In her acclaimed debut novel, Beth Hunter McHugh tells the story of a family whose idyllic life is suddenly ruptured. This elegantly written story is set in the 1960s in a university town in Montana, where 13-year-old Grace and her younger sister, Franny, live with their parents, Nora and David, both professors – Nora teaches law and David is an actor and drama professor.
The girls adore their parents, quietly observing their lovely mother as she reads or writes poetry, or watching their father rehearse plays with his students. Through Grace’s eyes, life is almost perfect. Until Ivan, a young acting student, arrives to stay for an undetermined period of time.
Grace notices changes in the dynamics of the household, and one day, a suitcase is packed, a bus ticket procured, and life will never be the same.
Nora and the girls move to an old farmhouse on the edge of town. “I believe we liked the sense that we had somehow escaped – the nice house, the manicured lawns, the watching faces. There was more room here and the calming sense of living closer to the earth.” At the farm, the family reconnects with a man and his daughter who hold mysterious ties to their past. The rekindled friendship brings both joy and heartbreak to both families.
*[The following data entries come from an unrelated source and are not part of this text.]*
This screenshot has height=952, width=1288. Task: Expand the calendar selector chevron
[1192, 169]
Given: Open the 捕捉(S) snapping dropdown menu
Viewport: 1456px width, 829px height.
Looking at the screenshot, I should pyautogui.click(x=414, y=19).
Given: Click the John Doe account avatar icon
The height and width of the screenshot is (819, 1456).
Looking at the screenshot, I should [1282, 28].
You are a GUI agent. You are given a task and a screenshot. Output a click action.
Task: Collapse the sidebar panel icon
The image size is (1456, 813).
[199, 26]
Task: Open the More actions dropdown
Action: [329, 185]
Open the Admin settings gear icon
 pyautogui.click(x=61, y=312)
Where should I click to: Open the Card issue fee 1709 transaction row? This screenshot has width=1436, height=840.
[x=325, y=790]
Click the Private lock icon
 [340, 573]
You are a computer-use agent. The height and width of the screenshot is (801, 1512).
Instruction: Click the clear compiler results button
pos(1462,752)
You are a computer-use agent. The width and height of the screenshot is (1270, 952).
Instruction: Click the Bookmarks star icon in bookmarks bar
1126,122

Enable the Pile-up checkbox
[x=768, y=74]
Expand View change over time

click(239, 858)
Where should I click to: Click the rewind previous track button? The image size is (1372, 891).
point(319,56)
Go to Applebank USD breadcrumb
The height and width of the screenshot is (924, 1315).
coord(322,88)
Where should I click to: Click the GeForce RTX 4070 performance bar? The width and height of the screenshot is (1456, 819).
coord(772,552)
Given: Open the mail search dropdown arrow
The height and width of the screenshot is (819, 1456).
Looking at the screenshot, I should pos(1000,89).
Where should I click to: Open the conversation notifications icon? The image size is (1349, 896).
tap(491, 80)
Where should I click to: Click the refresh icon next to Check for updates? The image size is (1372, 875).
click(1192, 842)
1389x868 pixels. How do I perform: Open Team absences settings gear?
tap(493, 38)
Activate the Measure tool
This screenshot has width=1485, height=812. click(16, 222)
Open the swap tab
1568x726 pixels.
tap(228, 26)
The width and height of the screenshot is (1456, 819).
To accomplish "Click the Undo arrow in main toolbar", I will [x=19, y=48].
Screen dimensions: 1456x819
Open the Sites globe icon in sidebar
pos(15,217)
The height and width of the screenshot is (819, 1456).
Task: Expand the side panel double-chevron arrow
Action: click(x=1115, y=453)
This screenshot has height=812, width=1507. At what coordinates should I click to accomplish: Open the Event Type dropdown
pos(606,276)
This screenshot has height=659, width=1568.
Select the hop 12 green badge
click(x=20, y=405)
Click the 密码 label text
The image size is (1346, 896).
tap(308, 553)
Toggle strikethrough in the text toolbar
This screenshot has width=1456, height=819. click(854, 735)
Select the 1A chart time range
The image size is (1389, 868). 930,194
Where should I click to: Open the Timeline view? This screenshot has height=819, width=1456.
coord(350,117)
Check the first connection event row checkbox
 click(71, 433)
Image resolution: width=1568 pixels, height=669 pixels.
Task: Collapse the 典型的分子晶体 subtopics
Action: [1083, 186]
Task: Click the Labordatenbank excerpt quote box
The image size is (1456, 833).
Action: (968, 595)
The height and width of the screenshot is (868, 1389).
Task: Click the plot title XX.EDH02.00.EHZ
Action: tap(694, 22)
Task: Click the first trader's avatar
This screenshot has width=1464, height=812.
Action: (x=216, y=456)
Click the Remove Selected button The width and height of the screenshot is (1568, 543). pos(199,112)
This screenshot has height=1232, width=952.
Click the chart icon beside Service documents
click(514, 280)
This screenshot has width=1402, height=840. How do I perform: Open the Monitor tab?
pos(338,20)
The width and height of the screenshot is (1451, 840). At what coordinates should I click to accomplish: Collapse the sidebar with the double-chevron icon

Grace and Franny adjust to their new life, and the challenges of being teenage girls and fitting in. They make a game of telling curious people about their past, changing their story to suit the inquirer, while their mother goes about gently, gracefully reinventing herself. This is a story of a family living on a razor’s edge of secrecy and truth, and through Grace’s eyes, what it means to grow up in such a world.
Author Deidre McNamer describes The Actor as “a multi-layered love story [that] cracks your heart; it opens your eyes.”
“I gaped open-mouthed at its wisdom and beauty,” writes author Debra Magpie Earling. “McHugh is the literary heir to Kent Haruf and Ivan Doig.”
McHugh, a graduate of Helena High School who lives in Hamilton, received her MFA from The University of Montana and teaches high school English. This book was a “runaway” winner of Riverbend Publishing’s inaugural Meadowlark Award, presented in 2015.